Larry Hall (Cygwin) wrote:
> On 05/19/2009, Patrick Aikens wrote:
>> I can log in using a password for any user who is a member of the
>> Administrators group. Many of the guides I've seen on installing
>> OpenSSH on windows (especially 2003 server) have you add new users to
>> the Admin group, so this seems to be a common necessity.  If this is a
>> known restriction?  If so, I'll go ahead and stick to allowing
>> key-based authentication only.
> 
> There does appear to be an issue with logging in using password
> authentication if the user is not part of the Administrators group.
> I've been able to reproduce the problem on XP with a new user that
> has never logged in.  Although I tried this with 1.7, I didn't
> enable any fancy authentication options available there, so it
> should be a pretty good match functionally to 1.5's version.  If you
> haven't tried this already, you might try switching the users in
> question to be in the "Adminstrators" group, logging in through ssh
> (or just through Windows), and then switching back, assuming the users
> in question haven't started Cygwin's 'bash' shell before when they
> logged in.  This didn't resolve the log in issues I saw but did
> change them from a permissions issue (i.e. "Permission denied")

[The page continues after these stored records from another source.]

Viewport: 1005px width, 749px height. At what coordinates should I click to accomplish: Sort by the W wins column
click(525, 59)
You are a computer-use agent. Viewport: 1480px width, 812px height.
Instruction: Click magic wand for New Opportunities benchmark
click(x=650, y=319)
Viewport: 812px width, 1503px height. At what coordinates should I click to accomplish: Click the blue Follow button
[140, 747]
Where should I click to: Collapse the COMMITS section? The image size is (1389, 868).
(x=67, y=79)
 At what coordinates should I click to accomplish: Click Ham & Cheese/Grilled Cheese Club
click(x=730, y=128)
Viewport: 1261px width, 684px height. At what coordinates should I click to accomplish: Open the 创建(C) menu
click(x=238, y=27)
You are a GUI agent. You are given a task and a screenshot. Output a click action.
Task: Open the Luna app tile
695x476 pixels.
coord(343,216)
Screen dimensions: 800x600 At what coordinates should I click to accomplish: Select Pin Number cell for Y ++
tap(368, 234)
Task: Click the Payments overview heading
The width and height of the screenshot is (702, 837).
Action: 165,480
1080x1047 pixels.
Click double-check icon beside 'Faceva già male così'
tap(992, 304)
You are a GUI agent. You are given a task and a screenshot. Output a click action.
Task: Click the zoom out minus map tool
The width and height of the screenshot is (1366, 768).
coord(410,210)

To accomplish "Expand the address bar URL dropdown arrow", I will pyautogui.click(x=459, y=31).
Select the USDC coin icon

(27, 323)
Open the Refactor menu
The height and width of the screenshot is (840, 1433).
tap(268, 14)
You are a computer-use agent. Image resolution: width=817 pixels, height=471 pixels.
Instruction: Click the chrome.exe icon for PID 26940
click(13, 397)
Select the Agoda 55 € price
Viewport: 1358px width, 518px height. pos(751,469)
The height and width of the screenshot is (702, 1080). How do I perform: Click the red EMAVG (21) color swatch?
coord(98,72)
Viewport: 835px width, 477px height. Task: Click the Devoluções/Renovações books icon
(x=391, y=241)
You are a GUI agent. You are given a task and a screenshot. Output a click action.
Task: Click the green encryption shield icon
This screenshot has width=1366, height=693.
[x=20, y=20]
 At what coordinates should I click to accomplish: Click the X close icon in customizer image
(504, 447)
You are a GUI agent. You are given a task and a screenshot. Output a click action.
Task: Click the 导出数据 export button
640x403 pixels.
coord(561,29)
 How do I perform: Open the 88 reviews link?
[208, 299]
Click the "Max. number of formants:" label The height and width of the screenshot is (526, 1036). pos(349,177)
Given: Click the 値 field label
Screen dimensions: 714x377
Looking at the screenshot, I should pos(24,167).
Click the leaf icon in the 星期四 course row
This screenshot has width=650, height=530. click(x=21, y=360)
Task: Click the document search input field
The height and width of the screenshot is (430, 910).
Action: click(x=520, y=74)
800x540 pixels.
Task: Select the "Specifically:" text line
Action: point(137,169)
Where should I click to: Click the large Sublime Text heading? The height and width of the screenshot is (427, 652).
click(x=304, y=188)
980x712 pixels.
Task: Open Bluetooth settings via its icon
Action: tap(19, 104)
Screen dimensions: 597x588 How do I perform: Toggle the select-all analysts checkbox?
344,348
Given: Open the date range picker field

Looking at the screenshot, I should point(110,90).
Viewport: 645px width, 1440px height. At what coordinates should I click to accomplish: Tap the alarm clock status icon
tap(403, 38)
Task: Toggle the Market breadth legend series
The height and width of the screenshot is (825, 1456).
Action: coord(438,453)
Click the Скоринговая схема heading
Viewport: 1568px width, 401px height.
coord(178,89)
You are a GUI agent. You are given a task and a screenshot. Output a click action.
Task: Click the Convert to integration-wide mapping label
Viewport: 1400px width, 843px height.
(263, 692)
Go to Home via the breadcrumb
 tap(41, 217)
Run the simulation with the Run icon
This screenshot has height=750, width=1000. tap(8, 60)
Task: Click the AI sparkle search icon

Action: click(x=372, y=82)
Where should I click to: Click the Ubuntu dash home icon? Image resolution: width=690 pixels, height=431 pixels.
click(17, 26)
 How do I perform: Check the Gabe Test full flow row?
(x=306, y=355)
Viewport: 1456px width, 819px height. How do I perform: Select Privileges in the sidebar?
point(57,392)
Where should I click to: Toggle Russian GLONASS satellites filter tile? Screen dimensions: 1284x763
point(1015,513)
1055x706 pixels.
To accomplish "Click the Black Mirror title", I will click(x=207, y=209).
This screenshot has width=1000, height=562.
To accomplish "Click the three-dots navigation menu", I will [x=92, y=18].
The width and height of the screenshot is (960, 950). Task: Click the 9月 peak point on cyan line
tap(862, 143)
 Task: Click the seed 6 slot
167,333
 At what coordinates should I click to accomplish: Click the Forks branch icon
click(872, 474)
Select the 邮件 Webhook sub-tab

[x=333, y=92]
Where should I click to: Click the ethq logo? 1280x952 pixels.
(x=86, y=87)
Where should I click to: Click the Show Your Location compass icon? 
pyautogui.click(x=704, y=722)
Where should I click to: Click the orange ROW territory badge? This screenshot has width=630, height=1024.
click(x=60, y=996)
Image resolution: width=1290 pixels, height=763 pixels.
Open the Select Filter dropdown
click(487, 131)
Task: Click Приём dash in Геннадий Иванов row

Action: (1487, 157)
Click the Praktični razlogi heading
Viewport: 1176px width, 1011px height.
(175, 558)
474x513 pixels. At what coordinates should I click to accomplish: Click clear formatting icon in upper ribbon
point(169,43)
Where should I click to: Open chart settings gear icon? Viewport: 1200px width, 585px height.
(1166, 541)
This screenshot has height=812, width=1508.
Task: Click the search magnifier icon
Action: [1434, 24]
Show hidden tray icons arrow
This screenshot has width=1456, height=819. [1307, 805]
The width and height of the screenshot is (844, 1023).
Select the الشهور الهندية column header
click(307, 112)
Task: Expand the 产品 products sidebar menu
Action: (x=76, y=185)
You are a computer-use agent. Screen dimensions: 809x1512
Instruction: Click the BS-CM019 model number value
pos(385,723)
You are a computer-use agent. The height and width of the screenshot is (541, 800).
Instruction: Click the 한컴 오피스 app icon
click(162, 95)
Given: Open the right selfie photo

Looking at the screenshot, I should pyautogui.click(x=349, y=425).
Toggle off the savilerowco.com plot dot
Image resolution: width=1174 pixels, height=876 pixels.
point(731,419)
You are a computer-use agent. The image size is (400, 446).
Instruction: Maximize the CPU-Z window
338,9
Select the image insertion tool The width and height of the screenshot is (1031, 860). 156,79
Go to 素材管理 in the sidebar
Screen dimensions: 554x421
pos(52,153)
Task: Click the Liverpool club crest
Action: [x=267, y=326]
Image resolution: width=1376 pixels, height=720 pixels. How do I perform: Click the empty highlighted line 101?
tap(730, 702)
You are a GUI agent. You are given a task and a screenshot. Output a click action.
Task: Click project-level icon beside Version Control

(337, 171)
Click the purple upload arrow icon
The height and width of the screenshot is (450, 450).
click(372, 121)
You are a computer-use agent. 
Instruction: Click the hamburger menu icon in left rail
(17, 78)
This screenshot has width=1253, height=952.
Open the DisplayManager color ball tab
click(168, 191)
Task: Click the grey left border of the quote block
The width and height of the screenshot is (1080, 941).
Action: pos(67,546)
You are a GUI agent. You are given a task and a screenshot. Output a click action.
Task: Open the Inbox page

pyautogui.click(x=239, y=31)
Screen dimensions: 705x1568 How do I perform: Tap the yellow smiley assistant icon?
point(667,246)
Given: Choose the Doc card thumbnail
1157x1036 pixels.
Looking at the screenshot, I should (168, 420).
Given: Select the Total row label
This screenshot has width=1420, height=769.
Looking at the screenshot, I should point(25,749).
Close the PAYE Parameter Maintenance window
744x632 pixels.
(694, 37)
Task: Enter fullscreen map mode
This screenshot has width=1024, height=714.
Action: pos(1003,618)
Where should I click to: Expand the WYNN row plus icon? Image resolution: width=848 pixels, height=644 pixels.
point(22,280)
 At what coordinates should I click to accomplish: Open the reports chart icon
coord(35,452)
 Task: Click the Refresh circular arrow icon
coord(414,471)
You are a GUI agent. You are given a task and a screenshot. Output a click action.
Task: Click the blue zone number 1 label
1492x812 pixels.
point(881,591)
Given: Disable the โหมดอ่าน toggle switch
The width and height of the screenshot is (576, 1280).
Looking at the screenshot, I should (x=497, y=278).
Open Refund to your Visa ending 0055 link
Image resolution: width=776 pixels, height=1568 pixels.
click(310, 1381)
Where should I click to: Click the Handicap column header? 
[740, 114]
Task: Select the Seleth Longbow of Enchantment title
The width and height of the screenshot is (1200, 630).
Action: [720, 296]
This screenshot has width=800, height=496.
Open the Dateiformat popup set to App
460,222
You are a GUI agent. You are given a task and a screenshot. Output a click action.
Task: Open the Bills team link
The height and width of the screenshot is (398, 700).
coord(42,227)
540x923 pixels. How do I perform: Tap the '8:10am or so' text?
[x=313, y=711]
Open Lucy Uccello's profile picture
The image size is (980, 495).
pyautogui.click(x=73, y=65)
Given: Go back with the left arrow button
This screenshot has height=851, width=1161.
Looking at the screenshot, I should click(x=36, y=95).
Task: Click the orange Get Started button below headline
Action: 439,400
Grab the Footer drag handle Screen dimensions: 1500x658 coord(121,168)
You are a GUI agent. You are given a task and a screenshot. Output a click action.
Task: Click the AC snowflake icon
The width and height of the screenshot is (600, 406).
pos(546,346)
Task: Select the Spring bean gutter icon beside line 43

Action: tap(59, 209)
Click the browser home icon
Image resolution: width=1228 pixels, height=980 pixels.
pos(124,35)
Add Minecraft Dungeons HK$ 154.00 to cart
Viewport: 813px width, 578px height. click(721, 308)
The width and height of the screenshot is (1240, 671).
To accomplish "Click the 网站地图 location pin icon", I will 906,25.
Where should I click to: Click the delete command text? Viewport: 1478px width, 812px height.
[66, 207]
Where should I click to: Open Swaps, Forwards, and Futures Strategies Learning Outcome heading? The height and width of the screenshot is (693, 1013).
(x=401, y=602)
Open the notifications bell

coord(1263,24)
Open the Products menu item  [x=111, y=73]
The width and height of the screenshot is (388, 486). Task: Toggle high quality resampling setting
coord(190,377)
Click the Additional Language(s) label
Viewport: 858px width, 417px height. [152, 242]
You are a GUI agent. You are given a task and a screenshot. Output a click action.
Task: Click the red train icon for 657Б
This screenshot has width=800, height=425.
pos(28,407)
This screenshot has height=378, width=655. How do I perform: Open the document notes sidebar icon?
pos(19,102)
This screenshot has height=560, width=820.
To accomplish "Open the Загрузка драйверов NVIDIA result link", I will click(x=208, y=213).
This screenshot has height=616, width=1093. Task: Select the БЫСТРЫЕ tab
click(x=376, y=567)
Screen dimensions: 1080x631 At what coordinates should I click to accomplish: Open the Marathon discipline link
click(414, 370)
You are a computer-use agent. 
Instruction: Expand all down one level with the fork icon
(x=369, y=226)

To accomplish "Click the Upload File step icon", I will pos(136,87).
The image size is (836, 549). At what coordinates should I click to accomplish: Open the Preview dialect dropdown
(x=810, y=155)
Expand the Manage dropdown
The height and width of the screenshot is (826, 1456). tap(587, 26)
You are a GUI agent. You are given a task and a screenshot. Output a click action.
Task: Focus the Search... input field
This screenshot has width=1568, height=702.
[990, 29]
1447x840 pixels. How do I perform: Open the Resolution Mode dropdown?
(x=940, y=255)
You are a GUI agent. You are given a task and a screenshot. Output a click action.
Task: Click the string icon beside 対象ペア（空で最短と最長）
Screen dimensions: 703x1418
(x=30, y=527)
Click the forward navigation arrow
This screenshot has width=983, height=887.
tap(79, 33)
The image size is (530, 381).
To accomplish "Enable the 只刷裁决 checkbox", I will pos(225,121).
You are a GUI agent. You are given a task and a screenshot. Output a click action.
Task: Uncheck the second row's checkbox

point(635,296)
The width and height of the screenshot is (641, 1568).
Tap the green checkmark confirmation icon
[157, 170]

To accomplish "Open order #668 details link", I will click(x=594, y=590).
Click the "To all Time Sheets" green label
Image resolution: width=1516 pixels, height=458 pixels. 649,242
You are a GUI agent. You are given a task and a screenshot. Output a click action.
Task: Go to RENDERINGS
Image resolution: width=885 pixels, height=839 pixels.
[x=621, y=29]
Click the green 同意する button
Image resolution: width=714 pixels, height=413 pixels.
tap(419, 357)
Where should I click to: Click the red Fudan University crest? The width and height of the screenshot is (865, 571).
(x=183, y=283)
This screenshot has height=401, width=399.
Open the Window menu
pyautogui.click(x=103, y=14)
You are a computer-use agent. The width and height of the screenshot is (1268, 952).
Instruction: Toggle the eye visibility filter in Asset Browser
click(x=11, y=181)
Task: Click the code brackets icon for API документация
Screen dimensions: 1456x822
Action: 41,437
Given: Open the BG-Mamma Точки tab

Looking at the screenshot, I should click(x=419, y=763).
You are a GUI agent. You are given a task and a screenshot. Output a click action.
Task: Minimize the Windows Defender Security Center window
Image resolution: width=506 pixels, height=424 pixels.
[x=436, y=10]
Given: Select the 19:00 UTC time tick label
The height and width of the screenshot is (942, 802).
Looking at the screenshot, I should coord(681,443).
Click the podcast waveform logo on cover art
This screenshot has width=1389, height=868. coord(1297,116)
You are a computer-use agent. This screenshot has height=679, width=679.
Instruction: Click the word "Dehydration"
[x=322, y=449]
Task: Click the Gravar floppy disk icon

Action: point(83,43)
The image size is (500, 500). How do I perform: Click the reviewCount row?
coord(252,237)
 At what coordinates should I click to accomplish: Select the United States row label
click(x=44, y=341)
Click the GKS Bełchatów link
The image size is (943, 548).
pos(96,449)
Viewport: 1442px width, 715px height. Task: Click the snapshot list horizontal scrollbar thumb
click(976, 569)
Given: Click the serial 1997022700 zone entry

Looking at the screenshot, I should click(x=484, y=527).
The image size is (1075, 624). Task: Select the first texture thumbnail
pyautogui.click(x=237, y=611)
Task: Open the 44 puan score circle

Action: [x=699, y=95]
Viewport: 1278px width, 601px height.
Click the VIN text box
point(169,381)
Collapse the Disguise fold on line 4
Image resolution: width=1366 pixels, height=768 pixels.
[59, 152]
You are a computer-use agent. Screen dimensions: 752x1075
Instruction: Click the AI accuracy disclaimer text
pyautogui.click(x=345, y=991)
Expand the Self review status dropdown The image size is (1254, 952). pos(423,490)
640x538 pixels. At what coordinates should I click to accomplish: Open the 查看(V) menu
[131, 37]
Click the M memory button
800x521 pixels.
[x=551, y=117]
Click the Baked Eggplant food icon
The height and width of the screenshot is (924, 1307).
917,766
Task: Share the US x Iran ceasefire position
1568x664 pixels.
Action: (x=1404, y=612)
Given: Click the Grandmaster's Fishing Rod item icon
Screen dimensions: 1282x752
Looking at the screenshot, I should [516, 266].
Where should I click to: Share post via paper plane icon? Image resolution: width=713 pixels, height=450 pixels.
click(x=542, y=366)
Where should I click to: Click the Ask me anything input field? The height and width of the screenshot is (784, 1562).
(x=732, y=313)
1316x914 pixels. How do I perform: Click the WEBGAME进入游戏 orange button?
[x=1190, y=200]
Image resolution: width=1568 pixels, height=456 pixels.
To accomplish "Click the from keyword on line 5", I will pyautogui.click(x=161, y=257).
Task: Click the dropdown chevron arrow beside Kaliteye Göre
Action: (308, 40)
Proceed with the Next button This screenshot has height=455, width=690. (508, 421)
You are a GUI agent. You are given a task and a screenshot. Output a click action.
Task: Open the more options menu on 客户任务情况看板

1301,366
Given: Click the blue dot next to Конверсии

> to a successful login that was immediately closed.  I've looked
> some at the latter issue and the server is receiving SIGCHLD,
> which suggests that things are getting killed off right at the
> start of the session but I don't know more than this.  This is
> really Corinna's ballywick but she's on vacation.  So it may have
> to wait for her return to get the real low-down (and it's possible
> it has already been discussed but I wasn't paying attention. ;-) )
> In any case, if public key authentication will serve you fine, I'd
> recommend using it.  It's defintely more secure than password
> authentication.
> 


Thanks for the reply.  I'd rather use public key authentication
anyway... I was concerned that the inability to log in using password
authentication in this case might point to a deeper problem that might
cause me grief later on.  If the extent of the problem is simply with
sshd, I'm fine with using public key authentication.  Thanks for the help.